The $4.5 billion Stone Ridge offering is one of a small number of U.S. mutual funds that invest in reinsurance products like catastrophe bonds. They provide regular payments to investors but lose money if damage costs are too high. The Stone Ridge fund also bets on quota shares, essentially small slices of a reinsurance company's book of business.
The Stone Ridge fund gained 6.4 percent last year, 7.9 percent in 2015 and 11 percent in 2014, according to data compiled by Bloomberg. But this year, as Irma's winds raise the specter of unprecedented damage, the fund has sunk 7.9 percent as of Thursday.
Stone Ridge Asset Management marked it down Tuesday based on models of possible losses from the hurricane, said Frani Feit, managing director of Tradition Capital Management, whose clients have invested in the fund for the past three years.
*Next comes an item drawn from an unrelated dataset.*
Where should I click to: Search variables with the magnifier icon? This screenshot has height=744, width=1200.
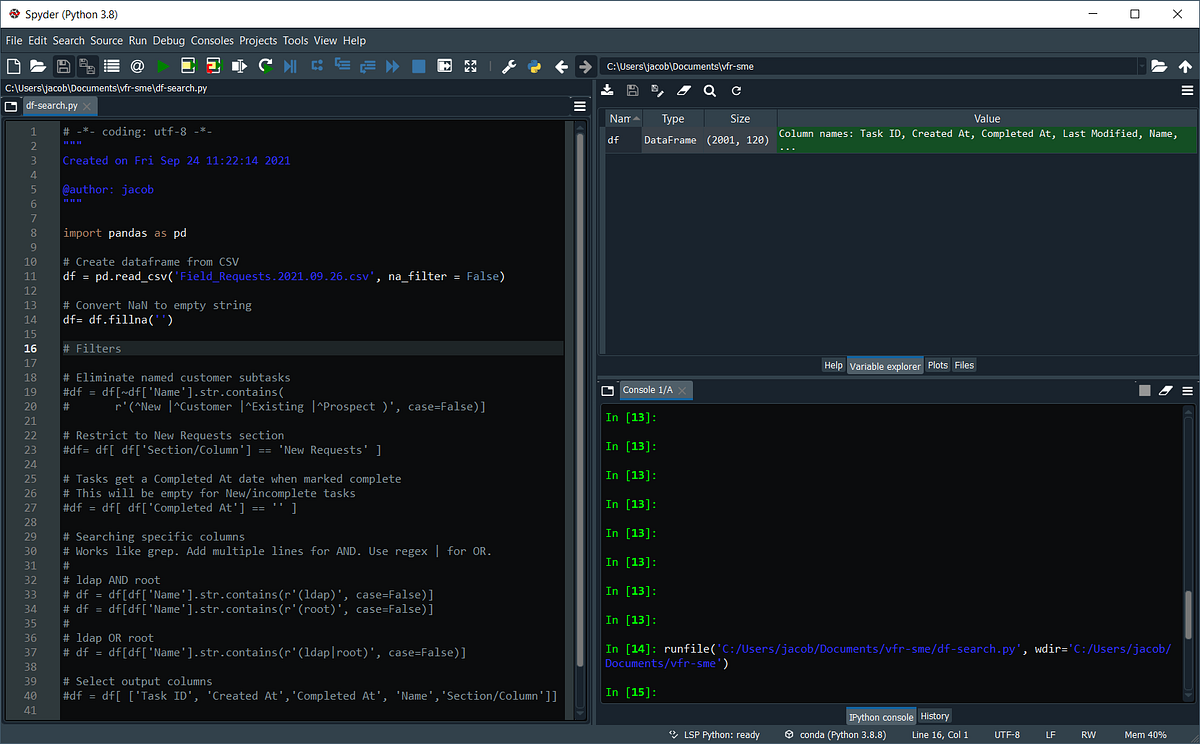coord(710,90)
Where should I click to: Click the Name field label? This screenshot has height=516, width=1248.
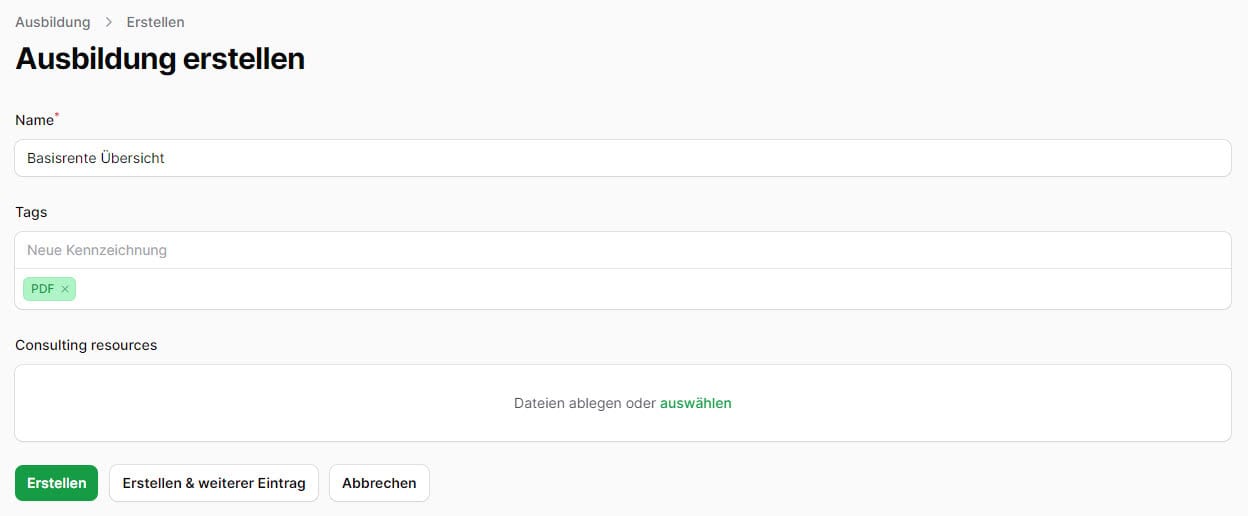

"We realize there will be events that may negatively impact accounts," Feit said.
New York-based Stone Ridge was founded by Ross Stevens, who previously was with Magnetar Capital, a hedge fund. The Stone Ridge fund, which is aimed at advisers, requires a minimum investment of $15 million. Investors can only withdraw money at certain intervals, typically quarterly. Stone Ridge did not respond to messages seeking comment.
The $391 million Pioneer ILS Interval Fund, which also invests in reinsurance products, gained 9.1 percent last year and 9.9 percent in 2015. It is up 3.4 percent in 2017 as of Thursday and was not marked down this week. Geoffrey Smith, a spokesman for the company, declined to comment.
Barnes said there could be opportunities for investors if Irma causes significant damage. When reinsurers suffer losses, he said, they typically raise prices, which translates into higher premiums for customers and better returns for investors.